Nie cztery, a sześć pór roku
Wiosna dopiero nadchodzi, ale już od dawna nie ma zimy. W odróżnieniu od kalendarzowych pór roku (wiosna, lato, jesień, zima) tych klimatycznych jest sześć (dodatkowo przedwiośnie i przedzimie). Mamy teraz zatem przedwiośnie. Jest to pora roku ściśle związana z pogodą, a nie z kalendarzem. Przedwiośnie może zatem przyjść już w lutym, a czasem trzeba na nie czekać do kwietnia. O tej porze roku można mówić, gdy średnia temperatura w ciągu doby waha się między 0 a 5 stopni. Może wtedy rozpocząć się wegetacja roślin, stąd więc biorą się pierwsze przebiśniegi, krokusy czy pojawiające się pąki na drzewach i krzewach. Ta pora roku charakteryzuje się dużą zmiennością w pogodzie. Dynamiczna pogoda znajduje swoje potwierdzenie w przysłowiach ludowych: „W marcu jak w garncu” czy „Kwiecień plecień…”. Wiosnę klimatyczną będziemy mieli wówczas, gdy średnia temperatura w ciągu doby wynosić będzie między 5 a 15 stopni.

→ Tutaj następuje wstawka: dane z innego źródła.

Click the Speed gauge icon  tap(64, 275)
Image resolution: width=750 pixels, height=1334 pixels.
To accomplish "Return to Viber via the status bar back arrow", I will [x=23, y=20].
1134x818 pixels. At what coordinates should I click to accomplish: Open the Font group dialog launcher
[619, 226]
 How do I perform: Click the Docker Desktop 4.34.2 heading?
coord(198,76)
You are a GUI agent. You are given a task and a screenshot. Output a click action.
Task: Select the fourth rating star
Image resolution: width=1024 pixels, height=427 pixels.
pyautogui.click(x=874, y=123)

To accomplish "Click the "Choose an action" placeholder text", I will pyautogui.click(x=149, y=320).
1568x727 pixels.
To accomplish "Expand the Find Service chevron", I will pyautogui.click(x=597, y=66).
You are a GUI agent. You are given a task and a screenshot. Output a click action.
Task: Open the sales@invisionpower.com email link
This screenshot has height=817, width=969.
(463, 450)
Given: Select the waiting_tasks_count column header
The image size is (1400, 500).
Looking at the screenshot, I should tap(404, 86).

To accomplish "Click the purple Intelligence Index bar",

Wagarowicze spod znaku Barana
Tradycyjnie za pierwszy dzień wiosny uważany jest 21 marca. To dzień, gdy Słońce w południe znajduje się dokładnie nad równikiem. Na całej ziemi długość dnia i nocy jest taka sama. Równonoc wiosenna w wielu kulturach traktowana jest w sposób szczególny. Niektóre narody (szczególnie na Bliskim Wschodzie) właśnie na ten czas wyznaczają początek roku. W polskich szkołach jest obchodzony tzw. dzień wagarowicza.
Wyznaczenie pierwszego dnia kalendarzowej wiosny jest związane z wejściem Słońca w gwiazdozbiór Barana. Punkt równonocy wiosennej w tym roku wypadnie 20 marca, dokładnie o 23.45.
Zaćmienie na pożegnanie zimy
W tym roku zima odchodzi z przytupem. W ostatnim dniu zimy mogliśmy podziwiać wyjątkowy spektakl na niebie. Przed południem doszło do częściowego zaćmienia Słońca. Następna taka okazja trafi sie dopiero w 2026 roku.